Published: April 30, 2014 • 2 min read
I just returned from Rails Conf 2014 here in Chicago. This was my first conference as a developer, and my first time being immersed in the Rails community. I’d like to take a moment and reflect on my experience.
I began Rails Conf thinking it would be a fun, educational break from my daily work, and I left convinced that conferences should be a part of every developer’s journey. I was exposed to deep ideas, witnessed programming history, and met great people. It was incredible.

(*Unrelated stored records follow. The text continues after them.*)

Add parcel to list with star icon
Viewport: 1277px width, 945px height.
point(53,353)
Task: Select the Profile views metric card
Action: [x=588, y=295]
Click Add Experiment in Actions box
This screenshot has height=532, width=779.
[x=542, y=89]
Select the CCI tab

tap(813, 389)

The first and probably biggest benefit of Rails Conf for me was being exposed to deep ideas from the smartest minds in our field. The first time I was really impressed happened on Day One, during ‘Advanced Arel: When ActiveRecord Just Isn’t Enough’ with Cameron Dutro. I’ve never touched Arel, and a few people I was sitting with had barely worked with it either. If you are skilled enough to follow every minute of this talk, you are good at Rails. It prompted a deep discussion about querying among my group, the type of intellectual wandering that is hard to start on your own.
I had similar moments during ‘How to Build a Smart Profiler for Rails’ with Tom Dale and Yehuda Katz, ‘Ruby on Rails Hacking Guide’ with Akira Matsuda, ‘All the Little Things’ with Sandi Metz, ‘An Ode to 17 Databases in 33 Minutes’ with Toby Hede, ‘Curmudgeon: An Opinionated Look at an Opinionated Framework’ with Ernie Miller, and ‘Cognitive Shortcuts: Models, Visualizations, Metaphors, and Other Lies’ with Sam Livingston-Gray. I struggle to imagine a person who could sit through all of these talks and not learn something. Software is so broad that to be an expert in even one thing is difficult, and I love getting a window into such an expert’s mind.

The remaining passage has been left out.